Met genoemde thema’s ben ik aan de slag. Komende periode zal ik een aantal zaken uitzoeken en met diverse partijen in gesprek gaan om te verdiepen op welke thema’s sportverenigingen grote knelpunten ervaren en welke extra stappen gezet kunnen worden.

Het Sportakkoord zet bijvoorbeeld in op het gericht ondersteunen van sportverenigingen en het ondersteunen van vrijwilligers. Tegelijkertijd zal ik samen met de betrokken partners kijken waar ons lopende beleid kan worden aangescherpt. Het Mulier Instituut heeft onlangs de Monitor Sportbeleid 2023 uitgevoerd die een overzicht geeft van de ontwikkelingen in het landelijke sportbeleid in de periode 2018–2023 en de belangrijkste uitdagingen voor het komende sportbeleid. Hierin wordt met name geconcludeerd dat het verhogen van het strategisch gehalte van het sportbeleid en het stellen van doelen op de lange termijn uitdagend is. De monitor is als bijlage aan deze brief toegevoegd en de aanbevelingen zal ik meenemen in mijn analyse.

De reikwijdte van de motie en de thema’s waar sportverenigingen mee te maken hebben zijn zeer uitlopend van aard. Dat vraagt om een zorgvuldige analyse, waar ik komende periode mee aan de slag ga. Ik streef er naar uw Kamer hier voor het wetgevingsoverleg over het begrotingsonderdeel Sport en bewegen voor het jaar 2025, nader over te informeren.

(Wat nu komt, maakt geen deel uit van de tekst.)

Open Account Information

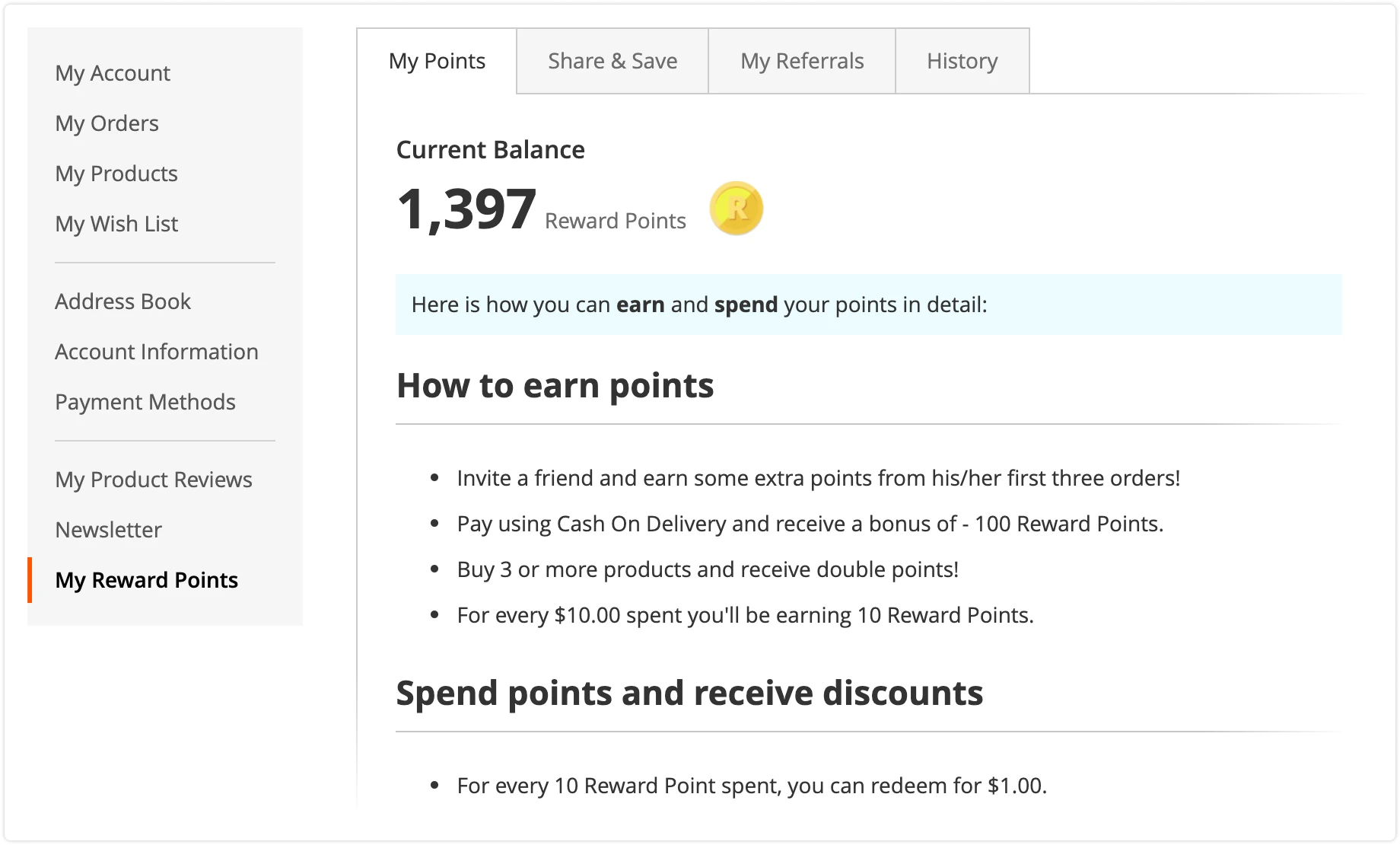coord(156,351)
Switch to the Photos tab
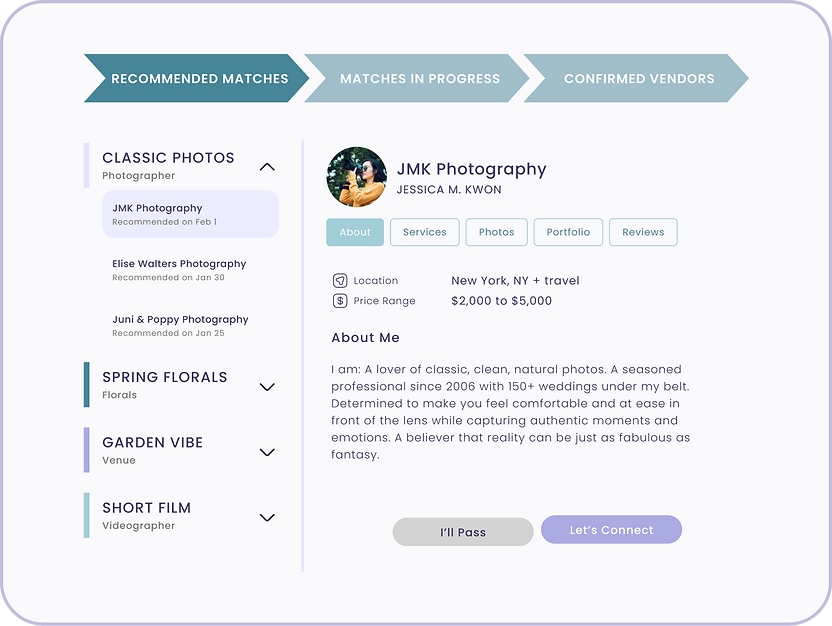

Uitvoering motie openbare zwembaden in publieke handen houden

Zoals ik deze motie lees, hebben de indieners van de motie de doelstelling om de aanwezigheid van voldoende badwater in de toekomst te garanderen, zodat iedereen in staat gesteld wordt om een zwemdiploma te halen. Om dit voor elkaar te krijgen roepen zij onder andere op om tot een plan te komen waardoor zwembaden in publieke handen blijven. Om tot een dergelijk plan te komen werk ik eerst aan een gedetailleerde foto van de huidige situatie omtrent exploitatie en eigendom van de 1.838 (semi-)openbare zwembaden in ons land. Daarnaast wil ik inzicht verkrijgen in wat nodig is om in de toekomst voldoende badwater te garanderen en de afwegingen die een rol spelen om zwembaden al dan niet te verzelfstandigen.

Ik ben voornemens dit voorjaar één of meer onderzoekspartijen opdracht te geven deze beide vragen te beantwoorden. Met de uitkomsten van beide onderzoeken zal ik samen met de Vereniging Sport en Gemeenten tot een onderbouwd plan komen om voldoende badwater te garanderen voor het behalen van een zwemdiploma door ieder kind.

De Minister van Volksgezondheid, Welzijn en Sport, C. Helder


X Noot
1

Tweede Kamer, vergaderjaar 2023–2024, 36 410 XVI, nr. 115.

X Noot
2

Tweede Kamer, vergaderjaar 2023–2024, 36 410 XVI, nr. 116.

X Noot
3

Tweede Kamer, vergaderjaar 2023–2024, 36 410 XVI, nr. 134.

X Noot
6

Kamerstukken II, vergaderjaar 2023/24, 32 140, nr. 178.

X Noot
7

Kamerstukken II, vergaderjaar 2023/24, 30 234, nr. 386.